BEGIN

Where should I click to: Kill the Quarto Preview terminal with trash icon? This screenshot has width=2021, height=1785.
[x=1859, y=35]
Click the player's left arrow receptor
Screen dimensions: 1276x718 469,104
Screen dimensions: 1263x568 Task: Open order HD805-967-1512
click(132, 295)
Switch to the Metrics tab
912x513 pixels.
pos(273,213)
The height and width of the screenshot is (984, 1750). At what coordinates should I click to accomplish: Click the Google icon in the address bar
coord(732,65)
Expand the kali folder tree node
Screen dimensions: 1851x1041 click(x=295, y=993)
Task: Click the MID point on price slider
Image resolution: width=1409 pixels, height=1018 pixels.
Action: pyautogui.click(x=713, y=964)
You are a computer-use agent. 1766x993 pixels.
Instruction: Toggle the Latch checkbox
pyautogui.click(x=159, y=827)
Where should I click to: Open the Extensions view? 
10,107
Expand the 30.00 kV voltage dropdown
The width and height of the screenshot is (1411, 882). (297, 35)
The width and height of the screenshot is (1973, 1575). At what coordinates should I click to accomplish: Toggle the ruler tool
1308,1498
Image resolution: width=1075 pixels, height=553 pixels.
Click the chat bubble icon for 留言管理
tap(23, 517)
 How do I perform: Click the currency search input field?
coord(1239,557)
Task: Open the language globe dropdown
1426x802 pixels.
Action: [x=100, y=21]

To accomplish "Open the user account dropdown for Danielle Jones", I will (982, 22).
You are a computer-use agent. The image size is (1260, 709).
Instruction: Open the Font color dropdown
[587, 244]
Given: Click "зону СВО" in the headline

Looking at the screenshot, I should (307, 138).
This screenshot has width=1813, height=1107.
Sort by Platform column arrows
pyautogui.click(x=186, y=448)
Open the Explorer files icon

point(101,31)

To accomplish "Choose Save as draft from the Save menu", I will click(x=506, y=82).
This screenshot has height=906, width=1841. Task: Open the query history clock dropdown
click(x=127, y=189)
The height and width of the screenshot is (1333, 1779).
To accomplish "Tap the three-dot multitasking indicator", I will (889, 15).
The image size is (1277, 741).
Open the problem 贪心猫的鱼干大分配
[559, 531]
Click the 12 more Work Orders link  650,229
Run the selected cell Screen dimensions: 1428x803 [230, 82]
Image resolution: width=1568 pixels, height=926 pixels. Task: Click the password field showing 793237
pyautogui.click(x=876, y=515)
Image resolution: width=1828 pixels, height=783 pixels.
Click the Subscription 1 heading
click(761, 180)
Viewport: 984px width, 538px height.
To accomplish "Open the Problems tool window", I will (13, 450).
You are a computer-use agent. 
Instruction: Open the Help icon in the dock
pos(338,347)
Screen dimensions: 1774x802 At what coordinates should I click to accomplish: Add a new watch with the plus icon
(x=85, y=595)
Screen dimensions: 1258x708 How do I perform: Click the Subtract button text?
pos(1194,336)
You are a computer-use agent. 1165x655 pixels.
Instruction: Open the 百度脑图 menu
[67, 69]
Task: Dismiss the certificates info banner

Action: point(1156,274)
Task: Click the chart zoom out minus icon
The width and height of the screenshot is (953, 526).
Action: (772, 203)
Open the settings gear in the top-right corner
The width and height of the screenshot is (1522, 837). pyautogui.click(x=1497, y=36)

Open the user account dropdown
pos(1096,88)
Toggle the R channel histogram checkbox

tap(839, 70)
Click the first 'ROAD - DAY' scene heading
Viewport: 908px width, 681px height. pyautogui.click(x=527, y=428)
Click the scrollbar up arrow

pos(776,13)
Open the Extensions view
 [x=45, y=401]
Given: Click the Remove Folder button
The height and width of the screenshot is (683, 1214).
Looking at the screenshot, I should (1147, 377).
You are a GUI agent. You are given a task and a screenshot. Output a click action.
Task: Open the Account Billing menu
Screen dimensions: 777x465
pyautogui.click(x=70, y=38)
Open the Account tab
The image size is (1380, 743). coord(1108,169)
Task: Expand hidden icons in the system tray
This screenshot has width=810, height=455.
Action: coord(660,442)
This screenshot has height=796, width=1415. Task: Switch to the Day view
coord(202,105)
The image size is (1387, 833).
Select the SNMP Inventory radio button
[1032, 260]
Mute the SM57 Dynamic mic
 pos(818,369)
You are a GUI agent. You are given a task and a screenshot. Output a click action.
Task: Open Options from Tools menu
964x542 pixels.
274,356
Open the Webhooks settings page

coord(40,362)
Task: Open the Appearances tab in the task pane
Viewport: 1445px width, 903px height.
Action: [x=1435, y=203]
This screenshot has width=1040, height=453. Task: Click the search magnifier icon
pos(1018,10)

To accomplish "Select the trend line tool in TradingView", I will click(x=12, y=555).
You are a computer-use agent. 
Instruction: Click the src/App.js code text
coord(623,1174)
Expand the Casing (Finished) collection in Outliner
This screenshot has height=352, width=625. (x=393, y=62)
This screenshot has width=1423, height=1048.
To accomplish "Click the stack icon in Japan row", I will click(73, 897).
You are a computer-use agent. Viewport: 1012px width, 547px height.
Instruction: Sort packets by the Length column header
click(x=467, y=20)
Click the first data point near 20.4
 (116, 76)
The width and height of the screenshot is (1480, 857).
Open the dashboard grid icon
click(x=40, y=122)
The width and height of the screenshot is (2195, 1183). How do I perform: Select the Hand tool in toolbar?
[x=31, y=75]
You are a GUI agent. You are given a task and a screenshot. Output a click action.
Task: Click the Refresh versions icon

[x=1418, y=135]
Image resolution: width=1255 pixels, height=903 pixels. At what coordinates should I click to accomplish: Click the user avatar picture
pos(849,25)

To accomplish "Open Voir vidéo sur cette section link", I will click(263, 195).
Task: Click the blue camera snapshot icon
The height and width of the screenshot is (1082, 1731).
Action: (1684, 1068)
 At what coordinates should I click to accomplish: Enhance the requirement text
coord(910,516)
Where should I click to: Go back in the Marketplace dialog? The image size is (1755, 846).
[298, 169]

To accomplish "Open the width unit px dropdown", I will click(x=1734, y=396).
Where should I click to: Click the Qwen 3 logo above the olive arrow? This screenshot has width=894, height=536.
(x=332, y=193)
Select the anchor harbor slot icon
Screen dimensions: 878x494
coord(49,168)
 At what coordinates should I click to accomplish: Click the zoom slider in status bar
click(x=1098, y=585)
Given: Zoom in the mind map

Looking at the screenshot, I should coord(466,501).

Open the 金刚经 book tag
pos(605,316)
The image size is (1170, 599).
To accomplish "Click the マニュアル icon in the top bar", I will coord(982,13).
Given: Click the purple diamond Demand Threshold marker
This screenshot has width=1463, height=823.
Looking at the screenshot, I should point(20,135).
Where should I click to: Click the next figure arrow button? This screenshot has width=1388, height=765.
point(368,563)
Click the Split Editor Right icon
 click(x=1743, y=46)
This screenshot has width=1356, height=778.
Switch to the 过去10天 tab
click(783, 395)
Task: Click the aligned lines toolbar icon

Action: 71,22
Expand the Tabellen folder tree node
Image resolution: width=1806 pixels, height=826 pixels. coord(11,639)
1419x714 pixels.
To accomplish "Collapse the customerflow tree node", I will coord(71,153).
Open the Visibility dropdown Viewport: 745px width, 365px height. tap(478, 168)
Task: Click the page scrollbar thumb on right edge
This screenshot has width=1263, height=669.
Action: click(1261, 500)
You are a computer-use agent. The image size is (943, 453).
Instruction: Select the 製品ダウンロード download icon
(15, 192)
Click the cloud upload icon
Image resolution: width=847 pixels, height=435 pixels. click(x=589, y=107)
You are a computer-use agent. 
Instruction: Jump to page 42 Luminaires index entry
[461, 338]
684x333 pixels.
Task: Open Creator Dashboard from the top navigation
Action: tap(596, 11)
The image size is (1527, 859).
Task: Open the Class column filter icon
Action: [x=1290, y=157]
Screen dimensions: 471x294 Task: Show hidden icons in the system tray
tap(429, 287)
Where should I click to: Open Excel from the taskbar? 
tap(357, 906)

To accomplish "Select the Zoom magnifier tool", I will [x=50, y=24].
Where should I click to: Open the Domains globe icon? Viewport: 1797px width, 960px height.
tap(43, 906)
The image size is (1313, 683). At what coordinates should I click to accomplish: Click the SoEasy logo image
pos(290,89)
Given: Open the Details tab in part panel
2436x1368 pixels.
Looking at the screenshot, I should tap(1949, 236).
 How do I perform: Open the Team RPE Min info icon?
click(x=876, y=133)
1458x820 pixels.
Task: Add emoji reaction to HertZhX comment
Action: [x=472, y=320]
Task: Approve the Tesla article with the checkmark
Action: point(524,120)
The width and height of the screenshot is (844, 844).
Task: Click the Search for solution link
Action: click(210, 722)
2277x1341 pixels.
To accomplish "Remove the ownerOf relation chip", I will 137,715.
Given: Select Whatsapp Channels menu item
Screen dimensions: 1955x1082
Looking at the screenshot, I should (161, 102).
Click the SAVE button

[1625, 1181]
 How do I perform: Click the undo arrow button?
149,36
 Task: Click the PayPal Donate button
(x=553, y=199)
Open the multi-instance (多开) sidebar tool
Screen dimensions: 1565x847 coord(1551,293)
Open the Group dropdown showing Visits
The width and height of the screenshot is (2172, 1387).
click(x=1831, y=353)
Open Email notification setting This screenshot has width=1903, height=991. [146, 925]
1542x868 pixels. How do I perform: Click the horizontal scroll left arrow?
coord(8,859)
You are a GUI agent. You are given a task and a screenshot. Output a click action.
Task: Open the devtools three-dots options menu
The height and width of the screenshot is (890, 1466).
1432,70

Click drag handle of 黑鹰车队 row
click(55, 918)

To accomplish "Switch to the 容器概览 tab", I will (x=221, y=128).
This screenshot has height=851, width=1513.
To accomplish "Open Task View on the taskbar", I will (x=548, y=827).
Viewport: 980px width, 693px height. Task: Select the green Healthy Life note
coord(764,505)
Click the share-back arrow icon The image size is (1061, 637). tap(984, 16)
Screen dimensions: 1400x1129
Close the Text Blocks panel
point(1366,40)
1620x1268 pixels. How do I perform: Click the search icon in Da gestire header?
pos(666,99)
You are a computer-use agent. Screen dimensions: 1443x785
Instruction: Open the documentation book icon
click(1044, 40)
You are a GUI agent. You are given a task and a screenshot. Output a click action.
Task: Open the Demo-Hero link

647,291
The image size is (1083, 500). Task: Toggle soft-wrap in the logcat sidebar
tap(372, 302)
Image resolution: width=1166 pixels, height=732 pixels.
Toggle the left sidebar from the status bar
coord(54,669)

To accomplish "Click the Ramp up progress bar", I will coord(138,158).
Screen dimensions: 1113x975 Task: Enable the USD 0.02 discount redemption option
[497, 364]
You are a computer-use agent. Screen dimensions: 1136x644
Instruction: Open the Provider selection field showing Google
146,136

END

● **WHAT IS REQUIRED**: Return every line of the records in which the word "Remove" is found.

● **ANSWER BELOW**:
Given: Click the Remove Folder button
To accomplish "Remove the ownerOf relation chip", I will 137,715.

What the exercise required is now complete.